Dear 16 year old me,

As part of my quest of porting over your old Microbee computer game  ‘Adventureworld‘ that you wrote back in 1990, I’ve been studying the code and trying to work out what the 16 year old me  was thinking at the time.

I realise that that you believed that this was your first real big ‘awesome’ application, but seriously you really need to learn some standards NOW before you get yourself into real trouble.

Here are some comments of your coding standards and what you need to do to improve yourself if the 16 year old me has any hope of coding in the future. These guidelines will also make it easier for your future self (and others) to read your code 20 years later. Trust me, you really need to do this!

  • Please don’t use the variable name ‘O’ for anything. Ever! I mean seriously don’t do it! Imaging having to read this line in the future and trying to work out what it means:

    This is especially important when you are mixing up the letter O with the number 0 . Combine that challenge with a dot matrix printout of your source code where the zeros aren’t slashed,  it will create extra headache for your future self. O, 0 look the same. Dear 16 year old me don’t do it! Don’t even get me started with the variable you used called O0. It’s just madness!

  • Please put a little more thought into your variable names. Granted that 16 year old me is just learning to code, and the basic language was rather limited, but seriously if you are going to be using x,y coordinates then maybe you should use variable names such as X and Y. Don’t use B and C (where C = X coord and B = Y coord).
  • Please put some more thought into the structure of your code. The GOTO command especially is evil, Pure evil. It does have its place though – just not here.

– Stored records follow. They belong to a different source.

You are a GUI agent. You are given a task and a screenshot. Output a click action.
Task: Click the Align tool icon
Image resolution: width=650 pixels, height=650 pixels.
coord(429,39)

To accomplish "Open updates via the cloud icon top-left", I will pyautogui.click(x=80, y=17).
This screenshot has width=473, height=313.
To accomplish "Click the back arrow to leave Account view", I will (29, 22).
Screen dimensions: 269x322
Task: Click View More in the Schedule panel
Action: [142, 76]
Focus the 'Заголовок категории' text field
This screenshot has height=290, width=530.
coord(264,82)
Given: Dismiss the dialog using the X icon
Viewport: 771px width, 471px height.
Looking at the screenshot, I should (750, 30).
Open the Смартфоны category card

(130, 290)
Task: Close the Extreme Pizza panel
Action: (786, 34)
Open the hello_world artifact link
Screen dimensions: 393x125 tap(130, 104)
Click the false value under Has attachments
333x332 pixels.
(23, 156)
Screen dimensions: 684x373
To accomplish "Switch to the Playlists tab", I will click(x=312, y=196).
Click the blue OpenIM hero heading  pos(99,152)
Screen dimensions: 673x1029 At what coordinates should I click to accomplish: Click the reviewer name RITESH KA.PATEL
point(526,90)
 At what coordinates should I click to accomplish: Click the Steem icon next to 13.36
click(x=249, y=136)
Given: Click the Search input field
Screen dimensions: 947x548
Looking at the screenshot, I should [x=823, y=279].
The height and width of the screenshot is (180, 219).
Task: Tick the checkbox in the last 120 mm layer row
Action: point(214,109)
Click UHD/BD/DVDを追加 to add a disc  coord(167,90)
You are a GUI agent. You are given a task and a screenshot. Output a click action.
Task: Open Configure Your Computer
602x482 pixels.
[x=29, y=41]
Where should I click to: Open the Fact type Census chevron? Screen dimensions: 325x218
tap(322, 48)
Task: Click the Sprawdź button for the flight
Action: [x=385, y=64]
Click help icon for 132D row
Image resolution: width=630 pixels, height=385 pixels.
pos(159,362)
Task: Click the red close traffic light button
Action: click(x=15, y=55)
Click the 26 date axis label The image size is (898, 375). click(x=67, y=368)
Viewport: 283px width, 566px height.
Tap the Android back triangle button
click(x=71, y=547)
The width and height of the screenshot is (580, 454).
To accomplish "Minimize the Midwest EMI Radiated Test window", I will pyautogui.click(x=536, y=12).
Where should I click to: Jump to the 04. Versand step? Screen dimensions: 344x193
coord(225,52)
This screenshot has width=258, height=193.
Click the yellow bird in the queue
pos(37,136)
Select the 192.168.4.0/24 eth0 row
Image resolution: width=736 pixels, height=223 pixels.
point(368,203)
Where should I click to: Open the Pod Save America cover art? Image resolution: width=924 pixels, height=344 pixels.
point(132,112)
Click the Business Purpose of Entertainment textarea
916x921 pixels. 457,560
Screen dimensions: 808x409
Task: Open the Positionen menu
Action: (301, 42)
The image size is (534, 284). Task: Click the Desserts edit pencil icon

As a example, don’t do this
    22 GOSUB23:GOTO25:GOTO99
    23 stuff...
    24 RETURN
    25 ...program continues...
    99 some stuff..:GOTO22

    You are looping all over the place.  Don’t embed your subroutines within your code, and try and bring all your code together in the one place.

I’m sure if the 16 year old me followed these guidelines it will make you a better programmer, and your future self would be able to port and understand your game a lot easier. Get started on it now! OK?


– Future Phil.

Note: You will be pleased to know that I have matured as a programmer since the 16 year old me started coding.

Tileset and maps

Today I have completed a little milestone and that is converting over Adventureworld’s tileset and maps into a format that can be easily read by lua.

The current map game data is in a format like this:


I’ve decided to use the application Tiled to build up the tileset and maps which will make it much easier to visualise and adjust each screen. It also automatically generates some nice lua tables which will make it easier to import into the game as well.

tileset and maps
Adventureworld current tileset

The original tileset was created using  graphic characters (think of it as creating a custom font). The characters were 8×16 pixels, which looked rather small on today’s big screens. I have made a design decision to double the size of the graphics so each ’tile’ is 16×32 pixels in dimension. Having to convert decimal numbers into binary and the translating that into a pixel byte in screen brought back memories of designing sprites by hand with graph paper at school. 🙂

tilesets and maps
Current sample of a map of Adventureworld

The original game had a tilemap screen size of 64×15 characters. After adjusting the screen resolution with the new ‘doubled’ pixel size of each tile, the final game resolution ends up being 1024×480. I have currently made the game to be 1024×512 but will most likely adjust it to 1024×768 (a better ratio) later on down the track. I have attached a sample map (screen4) to give you an idea on what the game currently looks like.

Next milestone

Constructing the different game states (such as menu, help, instruction screens) and the flows between them.